We, in Wyoming, are accustomed to much better in our elected representatives.
Oh, don’t get me wrong. You’ll still hear plenty of “But, Hillary,” and “Give him time to drain the swamp and get rid of pedophiles, and then he’ll get to work” from folks who drank deeply of the snake oil a couple of years ago. 
Wyomingites are a proud people, and it’s hard to admit we made a mistake. But we are also a realistic bunch, and we well-developed bullshit detectors. So Trump will have his work cut out for him next election in the Cowboy State.
But not because of any Democrat.
Trump has a very credible primary challenge from someone who should keep him up at night. Bill Weld of Massachusetts is the only announced Republican candidate with the courage to challenge Trump. So far at least. (South Carolina’s former governor, Mark Sanford, is considering a run as well.)
I know. I know. Bill Weld, Massachusetts, commie sympathizer central, home of the Kennedy School of Government. But hear me out. 
As a colony, it shed the first blood in our Revolution at the Boston Massacre, and the “Shot Heard Round the World” was fired on a Lexington meadow. Weld brings that to the table. Andas a former Libertarian, I think our natural rights are safe with him.
It’s still early in the process, but I kinda like this guy. He reminds me of a Bob Taft or a Barry Goldwater of the 21st century. He seems to espouse a sort of conservatism that I’m really comfortable with – small government, tight with a buck, environmental ethic, big on individual liberty. 
I’ve been disappointed before by politicians who say one thing and do another (see above description of the incumbent).  But I haven’t lost my faith in our republic, so I’m always willing to listen … and watch. Case in point: A few years to, after speechifying to a crowd about a river in Massachusetts that had been cleaned up, Weld jumped into it fully clothed. Take that, Trump! 
Like I say, it’s early. Lots can still happen. But I really don’t see the president putting any effective Band-Aids on the wounds he has caused to his base. They may not like Weld just because he has the temerity to step into the ring with the title-holder.  
But I really respond to that kind of political courage. And, to my knowledge, Bill Weld has never partied with the late Jeffrey Epstein. To me, that is just cowboy as hell and reinforces to me why I’m a Republican.

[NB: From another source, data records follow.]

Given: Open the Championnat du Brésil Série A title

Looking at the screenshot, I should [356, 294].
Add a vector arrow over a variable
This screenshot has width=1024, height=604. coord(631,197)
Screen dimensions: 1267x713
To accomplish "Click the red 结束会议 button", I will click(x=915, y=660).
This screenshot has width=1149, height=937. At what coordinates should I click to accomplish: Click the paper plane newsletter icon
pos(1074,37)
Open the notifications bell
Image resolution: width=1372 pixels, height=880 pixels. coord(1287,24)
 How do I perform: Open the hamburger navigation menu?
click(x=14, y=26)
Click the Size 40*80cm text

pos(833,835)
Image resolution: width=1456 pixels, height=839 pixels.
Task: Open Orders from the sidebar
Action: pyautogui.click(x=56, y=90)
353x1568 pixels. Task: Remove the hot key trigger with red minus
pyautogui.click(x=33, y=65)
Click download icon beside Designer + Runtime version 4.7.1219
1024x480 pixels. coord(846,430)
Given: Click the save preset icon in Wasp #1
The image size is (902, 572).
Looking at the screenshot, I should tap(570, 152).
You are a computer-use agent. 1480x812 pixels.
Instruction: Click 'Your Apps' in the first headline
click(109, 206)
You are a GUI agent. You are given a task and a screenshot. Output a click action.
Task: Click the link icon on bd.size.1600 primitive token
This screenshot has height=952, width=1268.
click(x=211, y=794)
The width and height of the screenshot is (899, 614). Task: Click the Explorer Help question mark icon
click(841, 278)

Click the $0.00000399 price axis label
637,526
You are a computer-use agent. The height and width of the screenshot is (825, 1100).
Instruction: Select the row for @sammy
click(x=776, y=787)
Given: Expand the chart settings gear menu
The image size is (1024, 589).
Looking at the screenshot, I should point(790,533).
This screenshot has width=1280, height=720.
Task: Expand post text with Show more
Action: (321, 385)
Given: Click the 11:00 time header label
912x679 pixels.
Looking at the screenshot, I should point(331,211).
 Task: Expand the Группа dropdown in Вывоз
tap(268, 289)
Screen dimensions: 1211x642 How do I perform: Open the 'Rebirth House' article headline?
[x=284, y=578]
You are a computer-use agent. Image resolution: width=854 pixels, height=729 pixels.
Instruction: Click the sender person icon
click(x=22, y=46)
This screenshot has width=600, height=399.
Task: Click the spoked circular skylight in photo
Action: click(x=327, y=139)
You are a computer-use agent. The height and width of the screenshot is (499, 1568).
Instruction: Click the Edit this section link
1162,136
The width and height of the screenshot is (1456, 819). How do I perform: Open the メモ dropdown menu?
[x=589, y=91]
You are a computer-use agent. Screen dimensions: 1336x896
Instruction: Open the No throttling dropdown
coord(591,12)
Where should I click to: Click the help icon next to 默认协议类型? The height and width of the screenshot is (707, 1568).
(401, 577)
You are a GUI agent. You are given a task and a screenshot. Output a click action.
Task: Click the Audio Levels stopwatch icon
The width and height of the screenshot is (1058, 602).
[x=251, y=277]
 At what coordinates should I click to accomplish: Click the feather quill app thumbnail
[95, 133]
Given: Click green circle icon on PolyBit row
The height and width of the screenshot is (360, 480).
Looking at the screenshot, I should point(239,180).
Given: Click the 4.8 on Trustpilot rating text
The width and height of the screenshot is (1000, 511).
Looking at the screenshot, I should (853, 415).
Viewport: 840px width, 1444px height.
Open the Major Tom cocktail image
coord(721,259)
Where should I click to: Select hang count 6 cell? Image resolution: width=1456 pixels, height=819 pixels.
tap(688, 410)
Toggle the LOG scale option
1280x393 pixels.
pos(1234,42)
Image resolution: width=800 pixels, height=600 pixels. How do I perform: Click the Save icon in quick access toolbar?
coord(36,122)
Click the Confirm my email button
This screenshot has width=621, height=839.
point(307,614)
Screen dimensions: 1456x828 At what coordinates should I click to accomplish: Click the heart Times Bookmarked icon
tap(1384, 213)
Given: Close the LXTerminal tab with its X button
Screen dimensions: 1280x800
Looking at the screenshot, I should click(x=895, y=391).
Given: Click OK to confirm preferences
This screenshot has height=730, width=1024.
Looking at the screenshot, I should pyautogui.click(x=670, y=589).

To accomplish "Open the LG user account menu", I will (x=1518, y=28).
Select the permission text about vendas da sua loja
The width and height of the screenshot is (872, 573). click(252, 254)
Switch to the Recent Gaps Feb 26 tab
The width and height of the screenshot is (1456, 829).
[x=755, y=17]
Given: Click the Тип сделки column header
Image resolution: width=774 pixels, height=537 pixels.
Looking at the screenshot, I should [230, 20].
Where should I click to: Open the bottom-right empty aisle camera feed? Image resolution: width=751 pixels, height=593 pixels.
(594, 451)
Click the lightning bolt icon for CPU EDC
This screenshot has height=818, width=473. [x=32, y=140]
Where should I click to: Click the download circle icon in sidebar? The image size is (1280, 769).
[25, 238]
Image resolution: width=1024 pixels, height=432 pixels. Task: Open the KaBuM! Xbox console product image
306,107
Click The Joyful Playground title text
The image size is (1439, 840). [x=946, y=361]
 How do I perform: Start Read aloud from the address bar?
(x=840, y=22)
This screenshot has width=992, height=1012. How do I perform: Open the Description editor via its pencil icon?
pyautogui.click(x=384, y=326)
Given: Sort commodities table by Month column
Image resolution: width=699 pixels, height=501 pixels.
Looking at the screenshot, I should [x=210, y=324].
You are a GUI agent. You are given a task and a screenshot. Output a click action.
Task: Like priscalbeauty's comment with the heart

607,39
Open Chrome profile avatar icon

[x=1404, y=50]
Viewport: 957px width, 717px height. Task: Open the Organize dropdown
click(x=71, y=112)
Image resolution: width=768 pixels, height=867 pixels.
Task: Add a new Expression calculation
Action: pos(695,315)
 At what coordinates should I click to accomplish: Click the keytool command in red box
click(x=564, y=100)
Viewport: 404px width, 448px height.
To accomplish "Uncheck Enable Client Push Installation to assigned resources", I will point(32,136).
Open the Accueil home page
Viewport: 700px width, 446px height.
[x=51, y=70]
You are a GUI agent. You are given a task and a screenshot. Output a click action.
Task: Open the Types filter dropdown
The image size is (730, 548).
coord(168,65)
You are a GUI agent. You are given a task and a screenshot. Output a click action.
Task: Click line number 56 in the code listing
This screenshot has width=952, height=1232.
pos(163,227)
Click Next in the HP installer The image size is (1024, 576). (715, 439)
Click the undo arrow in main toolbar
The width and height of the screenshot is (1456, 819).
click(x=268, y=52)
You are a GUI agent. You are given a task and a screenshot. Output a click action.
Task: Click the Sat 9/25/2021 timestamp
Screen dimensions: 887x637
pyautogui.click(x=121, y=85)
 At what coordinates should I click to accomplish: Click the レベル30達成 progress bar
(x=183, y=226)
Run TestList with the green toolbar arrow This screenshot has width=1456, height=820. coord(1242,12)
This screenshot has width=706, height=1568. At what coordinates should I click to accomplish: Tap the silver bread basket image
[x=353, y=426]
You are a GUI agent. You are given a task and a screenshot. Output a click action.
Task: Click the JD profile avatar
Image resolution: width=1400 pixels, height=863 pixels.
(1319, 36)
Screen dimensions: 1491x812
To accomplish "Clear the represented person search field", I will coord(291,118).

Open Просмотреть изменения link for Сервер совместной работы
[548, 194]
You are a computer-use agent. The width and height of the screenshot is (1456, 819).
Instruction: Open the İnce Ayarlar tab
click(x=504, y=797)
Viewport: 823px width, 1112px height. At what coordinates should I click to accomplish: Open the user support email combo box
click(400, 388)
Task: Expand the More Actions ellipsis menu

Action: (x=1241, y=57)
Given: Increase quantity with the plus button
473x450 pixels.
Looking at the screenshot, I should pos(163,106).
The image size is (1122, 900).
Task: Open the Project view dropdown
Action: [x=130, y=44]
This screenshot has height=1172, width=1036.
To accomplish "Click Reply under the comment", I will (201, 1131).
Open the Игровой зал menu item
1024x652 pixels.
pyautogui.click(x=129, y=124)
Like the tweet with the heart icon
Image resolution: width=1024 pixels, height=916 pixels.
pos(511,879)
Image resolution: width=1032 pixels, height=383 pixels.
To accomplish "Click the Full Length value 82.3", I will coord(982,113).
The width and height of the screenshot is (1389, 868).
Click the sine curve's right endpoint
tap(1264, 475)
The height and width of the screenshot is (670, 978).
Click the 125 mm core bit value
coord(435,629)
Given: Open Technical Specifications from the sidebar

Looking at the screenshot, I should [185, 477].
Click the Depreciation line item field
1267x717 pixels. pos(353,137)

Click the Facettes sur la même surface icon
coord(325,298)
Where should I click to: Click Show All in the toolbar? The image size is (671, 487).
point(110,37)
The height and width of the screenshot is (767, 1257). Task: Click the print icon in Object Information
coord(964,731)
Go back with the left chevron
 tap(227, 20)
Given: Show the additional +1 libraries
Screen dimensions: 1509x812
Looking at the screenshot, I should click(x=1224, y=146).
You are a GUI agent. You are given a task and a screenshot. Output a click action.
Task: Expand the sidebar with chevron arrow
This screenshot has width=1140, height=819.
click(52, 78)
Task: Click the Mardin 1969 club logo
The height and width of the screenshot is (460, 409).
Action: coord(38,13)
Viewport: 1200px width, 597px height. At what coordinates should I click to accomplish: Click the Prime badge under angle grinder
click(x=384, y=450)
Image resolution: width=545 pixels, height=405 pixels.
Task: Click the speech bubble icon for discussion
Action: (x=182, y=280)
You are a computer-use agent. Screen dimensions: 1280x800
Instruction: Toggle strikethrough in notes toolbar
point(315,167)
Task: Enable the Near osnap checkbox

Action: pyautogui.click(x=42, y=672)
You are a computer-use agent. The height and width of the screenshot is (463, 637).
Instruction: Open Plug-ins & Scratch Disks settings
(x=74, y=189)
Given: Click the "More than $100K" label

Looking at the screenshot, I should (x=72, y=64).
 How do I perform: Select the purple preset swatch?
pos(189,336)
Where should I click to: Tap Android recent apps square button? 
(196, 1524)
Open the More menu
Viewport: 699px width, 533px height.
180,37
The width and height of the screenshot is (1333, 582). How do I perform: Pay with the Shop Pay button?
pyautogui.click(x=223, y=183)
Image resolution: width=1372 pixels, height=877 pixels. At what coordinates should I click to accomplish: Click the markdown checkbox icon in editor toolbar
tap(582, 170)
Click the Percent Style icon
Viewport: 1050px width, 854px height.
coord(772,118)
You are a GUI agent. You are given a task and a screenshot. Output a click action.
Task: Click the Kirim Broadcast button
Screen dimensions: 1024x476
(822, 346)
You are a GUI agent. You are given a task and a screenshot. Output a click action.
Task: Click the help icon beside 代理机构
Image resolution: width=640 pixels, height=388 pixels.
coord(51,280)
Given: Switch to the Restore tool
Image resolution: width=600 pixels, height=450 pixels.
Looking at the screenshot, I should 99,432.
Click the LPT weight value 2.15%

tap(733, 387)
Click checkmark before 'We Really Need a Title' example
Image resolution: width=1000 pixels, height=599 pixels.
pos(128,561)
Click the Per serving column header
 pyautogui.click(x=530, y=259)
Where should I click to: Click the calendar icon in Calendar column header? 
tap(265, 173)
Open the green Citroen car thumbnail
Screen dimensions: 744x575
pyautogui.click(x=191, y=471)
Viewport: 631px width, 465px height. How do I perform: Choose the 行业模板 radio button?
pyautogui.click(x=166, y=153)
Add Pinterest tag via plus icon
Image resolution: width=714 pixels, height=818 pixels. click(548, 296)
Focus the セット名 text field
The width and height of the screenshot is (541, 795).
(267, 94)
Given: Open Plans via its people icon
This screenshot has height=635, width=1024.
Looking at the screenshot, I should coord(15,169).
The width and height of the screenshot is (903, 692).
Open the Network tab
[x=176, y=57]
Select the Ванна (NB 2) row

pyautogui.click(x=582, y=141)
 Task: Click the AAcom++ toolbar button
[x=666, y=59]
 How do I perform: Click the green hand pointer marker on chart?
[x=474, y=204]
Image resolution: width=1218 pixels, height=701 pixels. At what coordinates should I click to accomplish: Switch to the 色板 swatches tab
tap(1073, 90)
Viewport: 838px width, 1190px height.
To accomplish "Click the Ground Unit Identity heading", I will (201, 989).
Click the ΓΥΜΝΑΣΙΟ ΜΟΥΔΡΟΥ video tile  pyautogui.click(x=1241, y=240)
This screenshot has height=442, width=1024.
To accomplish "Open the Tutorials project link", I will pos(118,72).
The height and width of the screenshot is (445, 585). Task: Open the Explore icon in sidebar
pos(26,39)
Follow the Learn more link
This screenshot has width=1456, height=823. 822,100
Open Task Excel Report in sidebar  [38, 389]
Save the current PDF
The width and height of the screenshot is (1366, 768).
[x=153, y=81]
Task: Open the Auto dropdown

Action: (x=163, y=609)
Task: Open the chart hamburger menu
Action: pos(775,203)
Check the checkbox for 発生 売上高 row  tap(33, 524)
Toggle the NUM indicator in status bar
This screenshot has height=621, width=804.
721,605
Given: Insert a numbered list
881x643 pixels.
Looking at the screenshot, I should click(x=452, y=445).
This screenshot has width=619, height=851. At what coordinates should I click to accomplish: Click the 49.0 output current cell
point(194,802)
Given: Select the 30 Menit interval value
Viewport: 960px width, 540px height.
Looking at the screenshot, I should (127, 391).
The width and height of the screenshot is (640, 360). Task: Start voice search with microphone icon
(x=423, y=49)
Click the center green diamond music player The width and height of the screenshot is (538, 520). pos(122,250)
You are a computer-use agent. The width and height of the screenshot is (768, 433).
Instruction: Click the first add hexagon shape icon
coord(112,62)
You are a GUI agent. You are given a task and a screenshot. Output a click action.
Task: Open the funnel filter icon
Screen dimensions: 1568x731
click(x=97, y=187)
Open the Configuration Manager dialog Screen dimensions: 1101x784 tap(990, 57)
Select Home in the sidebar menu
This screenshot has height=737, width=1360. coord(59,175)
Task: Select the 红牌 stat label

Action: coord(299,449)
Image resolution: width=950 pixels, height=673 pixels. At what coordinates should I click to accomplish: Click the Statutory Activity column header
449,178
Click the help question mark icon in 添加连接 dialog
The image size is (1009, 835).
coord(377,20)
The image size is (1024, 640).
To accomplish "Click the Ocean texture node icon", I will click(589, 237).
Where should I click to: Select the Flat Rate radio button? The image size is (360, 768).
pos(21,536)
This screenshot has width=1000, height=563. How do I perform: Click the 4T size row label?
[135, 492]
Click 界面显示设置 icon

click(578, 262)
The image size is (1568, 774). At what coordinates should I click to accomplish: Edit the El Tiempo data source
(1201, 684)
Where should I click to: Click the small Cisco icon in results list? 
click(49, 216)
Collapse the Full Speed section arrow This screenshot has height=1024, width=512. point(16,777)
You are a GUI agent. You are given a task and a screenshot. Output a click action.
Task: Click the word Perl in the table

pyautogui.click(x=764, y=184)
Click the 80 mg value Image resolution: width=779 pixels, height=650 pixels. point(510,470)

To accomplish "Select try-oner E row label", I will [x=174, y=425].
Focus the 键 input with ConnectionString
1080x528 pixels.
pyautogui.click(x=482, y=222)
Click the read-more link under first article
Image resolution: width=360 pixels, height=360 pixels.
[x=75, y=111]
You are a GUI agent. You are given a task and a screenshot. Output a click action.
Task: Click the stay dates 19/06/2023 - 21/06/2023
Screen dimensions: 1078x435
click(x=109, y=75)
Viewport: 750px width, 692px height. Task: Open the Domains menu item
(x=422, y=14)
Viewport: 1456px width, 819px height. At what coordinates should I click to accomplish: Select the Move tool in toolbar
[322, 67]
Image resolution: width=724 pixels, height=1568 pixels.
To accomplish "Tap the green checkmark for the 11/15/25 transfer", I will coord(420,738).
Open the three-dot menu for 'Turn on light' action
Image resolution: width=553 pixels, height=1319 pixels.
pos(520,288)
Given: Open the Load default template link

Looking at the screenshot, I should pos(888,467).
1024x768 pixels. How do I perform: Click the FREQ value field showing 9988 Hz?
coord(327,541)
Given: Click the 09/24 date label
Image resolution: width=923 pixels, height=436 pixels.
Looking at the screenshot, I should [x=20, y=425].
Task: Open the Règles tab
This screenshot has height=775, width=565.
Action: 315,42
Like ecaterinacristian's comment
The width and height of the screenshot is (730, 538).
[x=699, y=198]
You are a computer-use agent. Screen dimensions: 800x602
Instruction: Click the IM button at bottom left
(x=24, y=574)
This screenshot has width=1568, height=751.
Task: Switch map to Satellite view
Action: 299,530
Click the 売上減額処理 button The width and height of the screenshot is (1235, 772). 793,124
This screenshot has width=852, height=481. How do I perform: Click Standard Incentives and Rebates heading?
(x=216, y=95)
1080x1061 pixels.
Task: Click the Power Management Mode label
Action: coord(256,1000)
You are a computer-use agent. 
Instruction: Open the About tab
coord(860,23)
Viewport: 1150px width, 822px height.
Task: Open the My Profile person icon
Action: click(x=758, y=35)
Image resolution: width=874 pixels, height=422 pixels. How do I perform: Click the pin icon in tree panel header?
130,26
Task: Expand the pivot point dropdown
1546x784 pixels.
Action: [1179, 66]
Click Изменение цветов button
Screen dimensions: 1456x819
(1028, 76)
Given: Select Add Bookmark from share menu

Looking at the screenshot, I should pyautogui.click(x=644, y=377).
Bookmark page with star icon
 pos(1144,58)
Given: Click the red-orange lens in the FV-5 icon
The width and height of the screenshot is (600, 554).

Rod Miller is a citizen, father and grandfather and a proud former Rawlins Outlaw living in Cheyenne.


1 comment:

  1. Mr. Miller,

    The fact that you obviously would rather Democrats hold a majority in the United States Senate is a clear sign that your Senate bid as a Republican was just as firmly Republican as many of your voters.

    Bill Weld is not libertarian in any measurable way, certainly less so than the President. There is also no evidence that Weld would (or does) oppose what you rightly identify as "constitutionally questionable red flag laws." In fact, as governor of Massachusetts he enacted further gun control legislation.
    So, even in this very important issue on which Trump has proven to violate the trust of Wyomingites your case still falls flat.

    Wyomingites would be fools to follow Weld, just as we would be to follow Mr. Miller. At least Mr. Miller cares for this state, even if he fails to express that care appropriately. Weld doesn't even do that. Trump is Wyoming's choice, in 2016 and 2020.